Chile spans 4,270km from its northern desert to its southern glaciers. As a result, it is home to a diverse range of flora and fauna with 30,000 species endemic to the country. From thriving grasslands to the world’s driest desert and thick evergreen forests, Chile’s rich biodiversity has laid down the foundation of its unique culture and traditions. In today’s Foundations of Chile: the vineyards and valleys.

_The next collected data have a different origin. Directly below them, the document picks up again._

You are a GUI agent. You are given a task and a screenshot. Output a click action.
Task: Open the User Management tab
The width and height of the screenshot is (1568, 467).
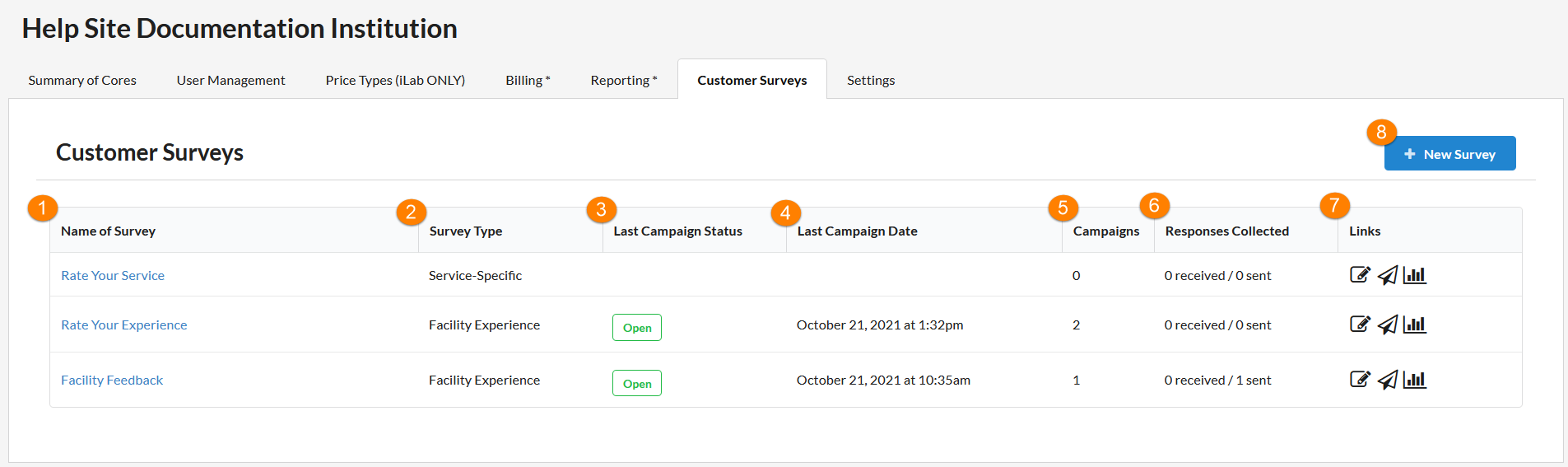pos(230,80)
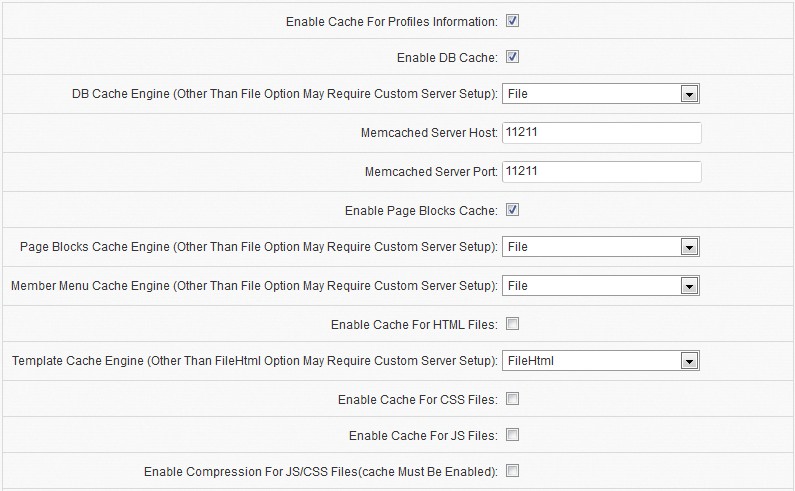Viewport: 795px width, 491px height.
Task: Click the 'Template Cache Engine' label text
Action: pos(254,361)
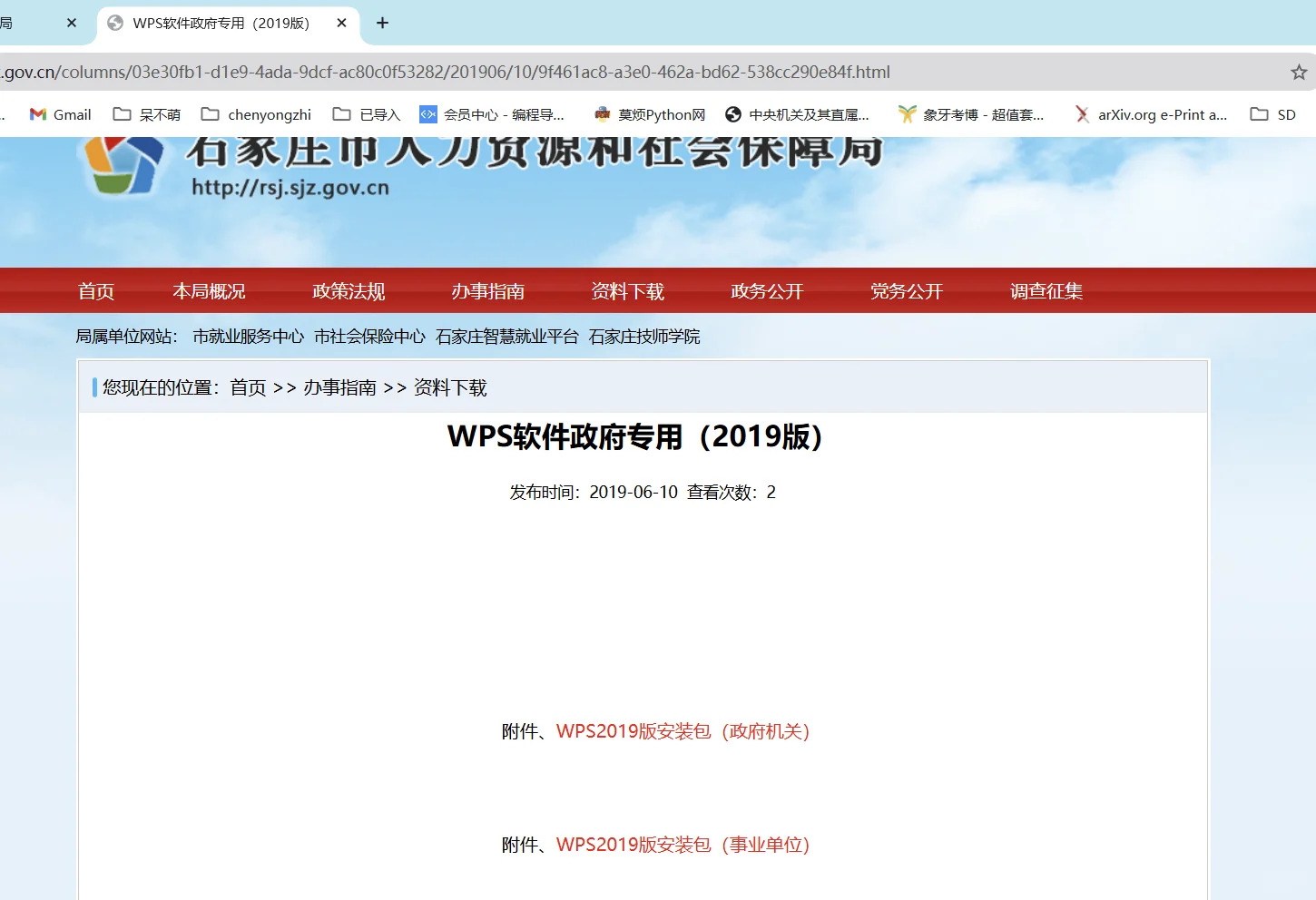Select the 资料下载 navigation menu item
Image resolution: width=1316 pixels, height=900 pixels.
tap(627, 290)
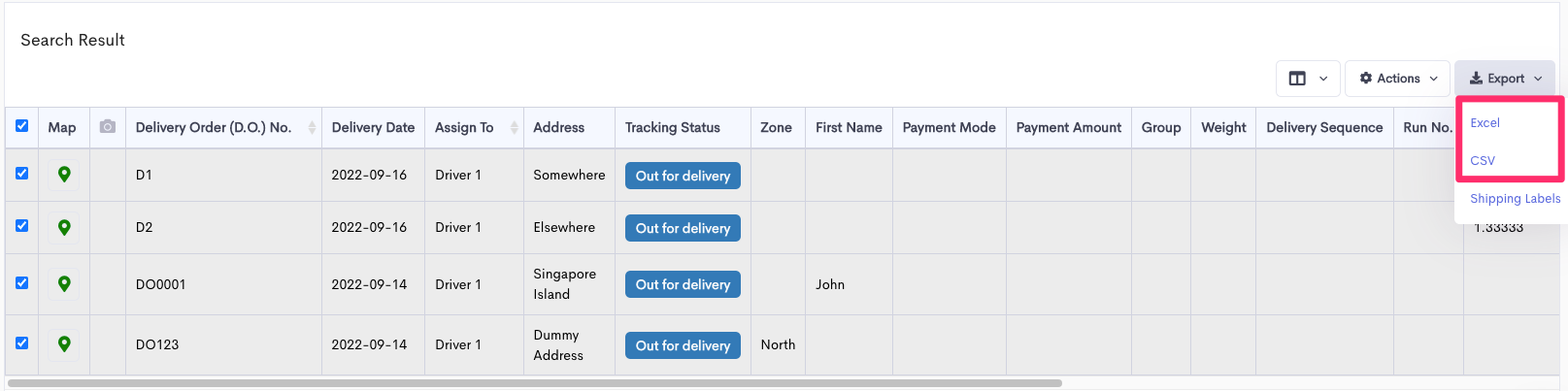Open map pin for order D2

(64, 227)
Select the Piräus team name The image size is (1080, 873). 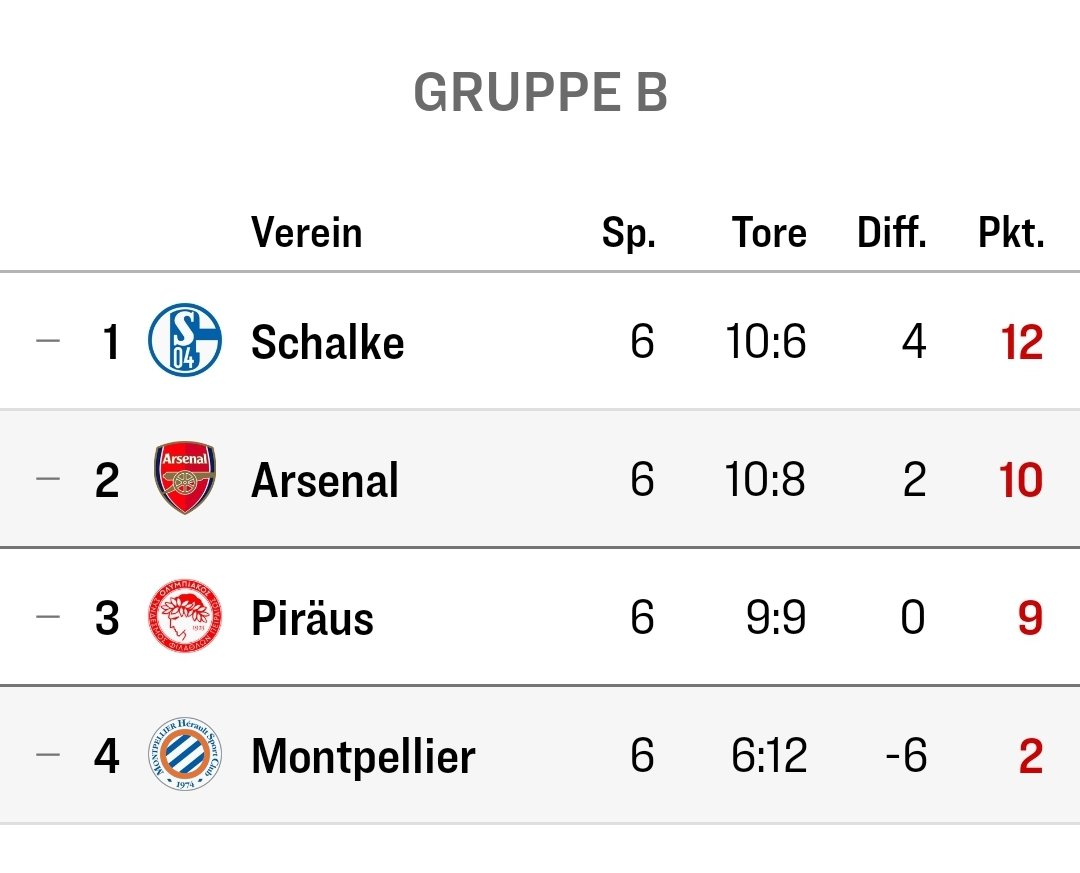[312, 617]
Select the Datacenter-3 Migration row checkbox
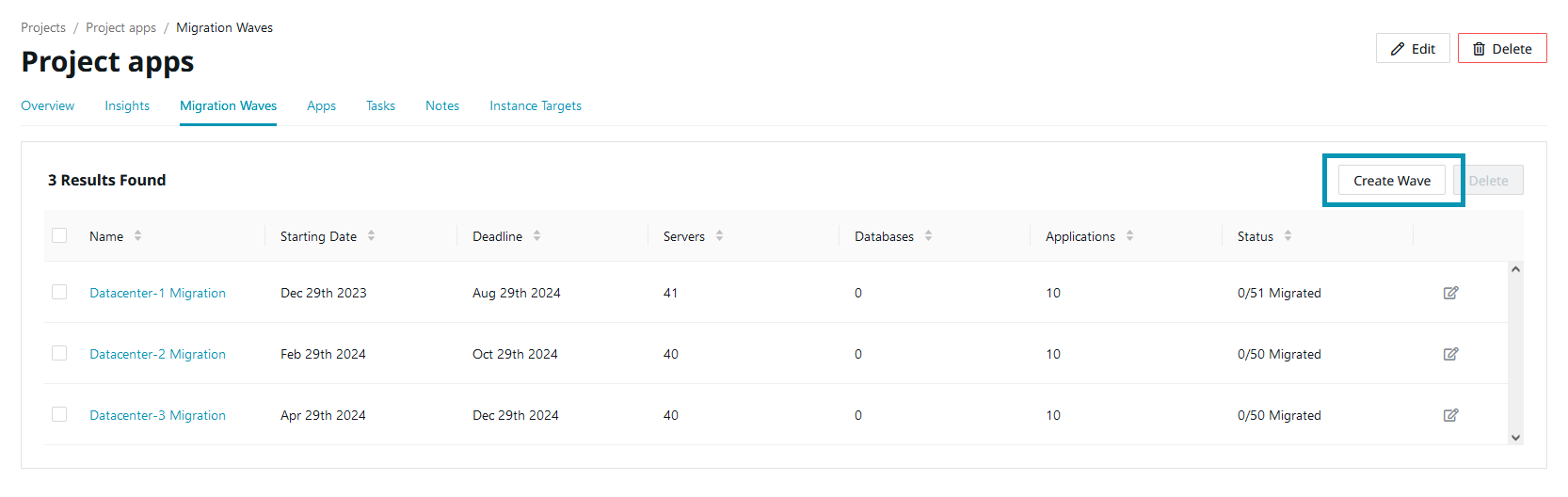Screen dimensions: 1568x497 click(x=59, y=414)
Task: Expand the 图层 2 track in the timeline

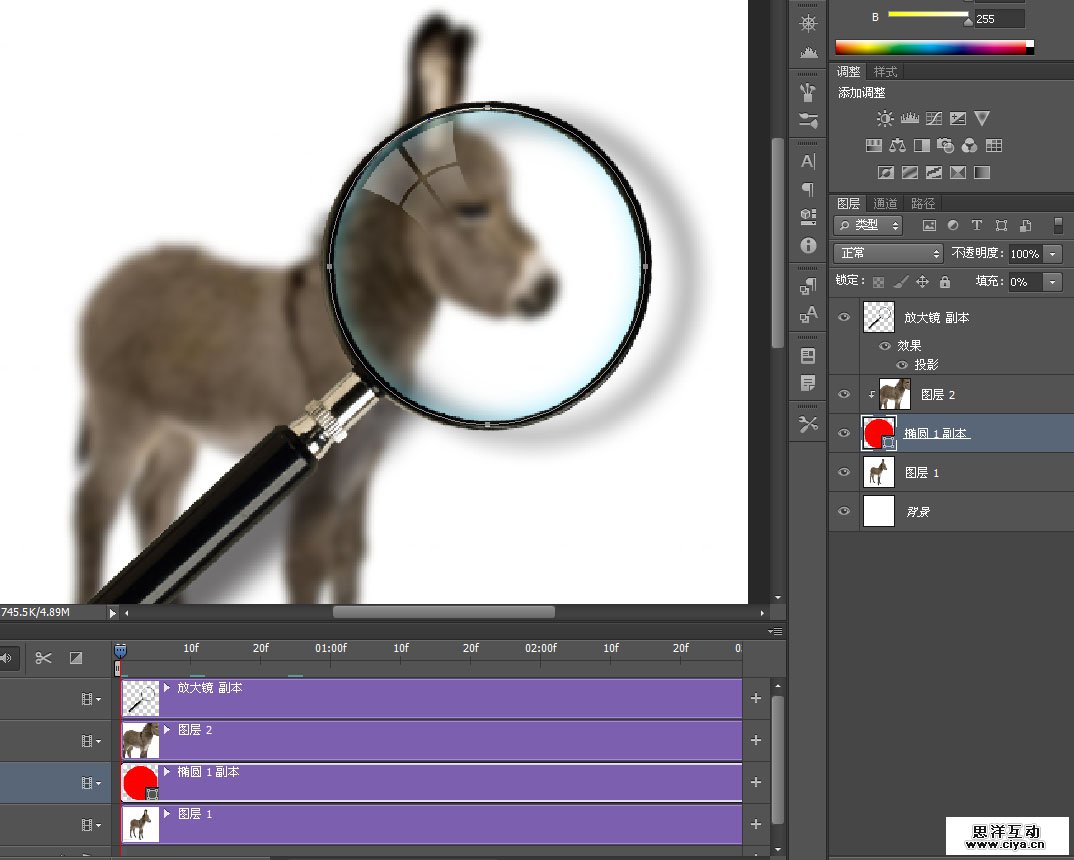Action: pyautogui.click(x=168, y=730)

The central regions of Chile are home to most of Chile’s population and have subsequently become important areas of heritage. As the arid Atacama ends in Coquimbo region, the Chilean matorral takes over; low-lying scrubland with areas of Mediterranean forest. Key highlights of this area are Cajón del Maipo and the Vineyards of the Metropolitan region, where Chile’s world-famous wine is produced.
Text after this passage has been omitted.